Investors Worth $5 Trillion Call Out Companies Over Human Rights Disclosure

(Photo Credit: Corporate Human Rights Benchmark)

by | May 21, 2018

human rights disclosure

(Photo Credit: Corporate Human Rights Benchmark)

A new report from the Corporate Human Rights Benchmark (CHRB), which is backed by a $5 trillion investor coalition, calls out 28 companies for failing to provide human rights information. The report also identified major corporations working on improving human rights to improve their scores in the benchmark.

CHRB is described as the first publicly available assessment and ranking of the human rights performance of 100 of the largest extractives, apparel, and agricultural product companies. It launched in 2013 as a multi-stakeholder initiative that draws on investor, business and human rights, and benchmarking expertise from seven organizations.

The “Corporate Human Rights Benchmark Progress Report” found that benchmarking is helping to drive a race to the top in corporate human rights performance as more companies engage on the issue. This means reviewing and changing their programs and policies to better manage and report on human rights. Investors are also requesting this disclosure.

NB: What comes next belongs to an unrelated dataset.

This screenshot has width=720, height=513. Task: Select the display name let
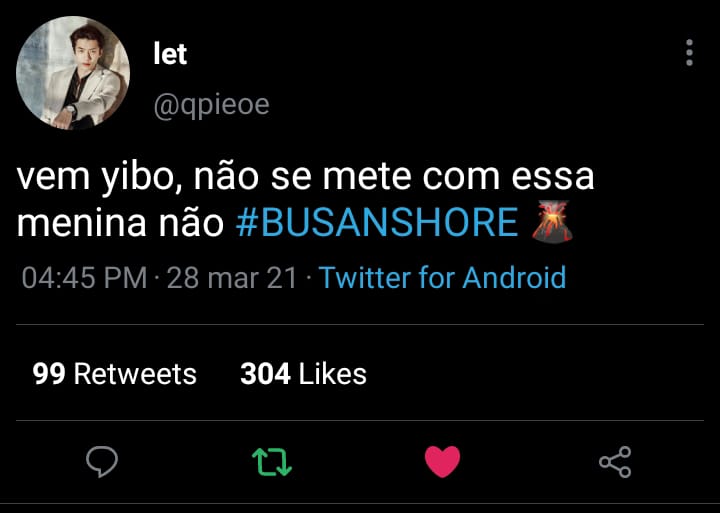pos(170,54)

After a pilot benchmark, the nonprofit CHRB worked with the UNGP Reporting Framework Investor Coalition, a group of over 85 investors with over $5 trillion. These investors sent a letter to all the companies that had been assessed. The letter outlined expectations concerning human rights and requested responses about the companies’ follow-ups to the benchmark.

Nestlé, Gap, Kellogg, Mondelez International, Starbucks, Target, and Tesco were among the companies that formally responded to that letter. “We are using the results of the company assessment and input from multiple stakeholder groups to continually evolve our programs and policies,” Gap’s response read.

However, the report also called out 28 companies that have not meaningfully engaged with the CHRB. “These large companies, including Kraft Heinz, Macy’s, Hermès, and Prada, had some of the lowest scores in the benchmark, indicating a lack of transparency and public commitment to managing human rights risks and impacts,” according to the benchmark organization.

The 28 companies are: Alimentation Couche-Tard, BRF, China Petroleum & Chemical Corporation, China Shenhua Energy, CNOOC, Coal India, Costco Wholesale, Devon Energy, EOG Resources, S.A.C.I. Falabella, Gazprom, Heilan Home, Hermès International, Kohl’s, Kraft Heinz, Kweichow Moutai, L Brands, LVMH, Macy’s, Norilsk Nickel, Oil & Natural Gas Corporation, PetroChina, Prada, Ross Stores, Shoprite Holdings, Surgutneftegas, Under Armour, and Valero Energy Corporation.

“Issues such as modern day slavery, worker safety and freedom of association can be material to the financial performance of these companies and they may risk restricted access to capital due to reputational damage and regulatory backlash,” said CHRB Board chair Steve Waygood, who is also chief responsible investment officer at Aviva Investors.